May 15, 2009
AgJOBS Introduced Again

Today, Sen. Dianne Feinstein, D-Calif., and Reps. Adam Putnam, R-Fla., and Howard Berman, D-Calif., will introduce, in the Senate and House, the Agricultural Job Opportunities, Benefits and Security (AgJOBS) Act.

AgJOBS is a bipartisan, compromise bill that is the result of years of negotiations among farmworkers, growers and members of Congress. The legislation has two parts: 1) an earned legalization program for unauthorized farmworkers who meet certain eligibility requirements; and 2) a revision of the H-2A temporary foreign agricultural worker program. Numerous organizations from across the political spectrum believe that the bill is necessary to create a stable agricultural workforce, improve the lives of farmworkers and give employers access to the workers they need, according to the Immigration Policy Center.

AgJOBS also serves as a blueprint for comprehensive immigration reform. AgJOBS demonstrates a successful model for compromise, where workers and employers have come together to resolve their differences. The dysfunctional U.S. immigration system is currently standing in the way of addressing deeper structural problems that impact U.S. workers and U.S. competitiveness in a globalized market, according to the immigration center.

The Immigration Policy Center has produced a fact sheet about the current challenges found at the intersection of immigration policy and agriculture, and why addressing these issues is critical to the nation’s economy.

According to the center, the most current data shows:

• Farmwork is critical to U.S. food security. According to agricultural labor economist James Holt, less than 2 percent of the U.S. workforce is engaged in farm work. However, more than 550,000 U.S. farmers hire workers to fill more than 3 million agricultural jobs each year. Because many of these agricultural jobs are seasonal, the 3 million jobs are filled by 2.5 million workers.

• Most farmworkers are not authorized to work legally in the United States. According to the National Agricultural Workers Survey (NAWS), the percentage of agricultural workers who reported that they were unauthorized has increased dramatically in the last two decades, rising from 7 percent in Fiscal Year (FY) 1989 to 16 percent in FY 1990-91 and 28 percent in FY 1992-93. In the most recently published NAWS survey from FY 2001-02, 53 percent of all seasonal agricultural workers admitted they were not authorized to work in the United States. However, many experts suggest that the number may actually be closer to 75 percent.

• U.S. growers want a stable, legal workforce. The vast majority of U.S. employers are law-abiding and attempt to hire legal workers. However, even “good” employers can get caught up in immigration-enforcement actions. Labor disruptions due to worksite raids, immigration audits and investigations, Social Security Administration “No-Match” letters and other immigration-enforcement activities can result in severe financial problems for growers: crops rot in the fields, jobs further down the production line are lost, growers cannot make payments on loans and farms go out of business.

• Farmworkers suffer poor working conditions.
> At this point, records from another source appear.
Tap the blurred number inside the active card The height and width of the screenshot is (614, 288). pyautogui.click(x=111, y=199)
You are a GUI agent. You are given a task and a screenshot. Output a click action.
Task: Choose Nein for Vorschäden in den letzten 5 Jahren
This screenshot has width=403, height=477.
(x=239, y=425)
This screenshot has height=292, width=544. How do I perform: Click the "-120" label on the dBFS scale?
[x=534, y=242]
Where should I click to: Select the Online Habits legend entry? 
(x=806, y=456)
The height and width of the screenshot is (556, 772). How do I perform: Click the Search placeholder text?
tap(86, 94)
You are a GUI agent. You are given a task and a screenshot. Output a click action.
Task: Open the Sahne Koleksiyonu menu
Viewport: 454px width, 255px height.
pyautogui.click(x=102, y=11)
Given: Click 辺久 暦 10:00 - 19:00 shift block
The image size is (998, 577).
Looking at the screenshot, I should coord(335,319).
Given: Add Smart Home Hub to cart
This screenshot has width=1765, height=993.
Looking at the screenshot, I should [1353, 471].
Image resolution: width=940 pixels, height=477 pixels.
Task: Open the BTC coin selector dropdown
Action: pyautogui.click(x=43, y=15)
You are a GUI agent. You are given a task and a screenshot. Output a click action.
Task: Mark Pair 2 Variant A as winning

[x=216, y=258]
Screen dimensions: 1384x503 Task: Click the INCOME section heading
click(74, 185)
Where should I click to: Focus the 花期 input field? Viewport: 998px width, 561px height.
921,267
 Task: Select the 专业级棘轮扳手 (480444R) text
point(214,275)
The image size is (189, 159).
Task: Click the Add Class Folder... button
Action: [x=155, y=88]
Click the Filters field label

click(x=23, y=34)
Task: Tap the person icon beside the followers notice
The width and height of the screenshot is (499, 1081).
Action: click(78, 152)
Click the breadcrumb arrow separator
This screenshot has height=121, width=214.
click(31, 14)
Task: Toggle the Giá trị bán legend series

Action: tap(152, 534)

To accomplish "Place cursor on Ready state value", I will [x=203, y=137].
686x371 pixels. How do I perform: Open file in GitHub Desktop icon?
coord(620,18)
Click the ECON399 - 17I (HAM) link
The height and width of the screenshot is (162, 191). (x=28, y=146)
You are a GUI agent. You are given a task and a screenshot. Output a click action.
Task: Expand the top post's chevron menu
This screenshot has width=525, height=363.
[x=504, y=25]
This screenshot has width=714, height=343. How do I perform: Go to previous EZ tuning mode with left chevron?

As in other sectors of the economy, the presence of many unauthorized workers exacerbates the problems of poor wages and working conditions and results in weak bargaining power for all workers. Undocumented workers live under the constant threat of deportation and are therefore less likely to lodge complaints or join labor unions, resulting in poorer wages and conditions for all workers, including U.S. citizens.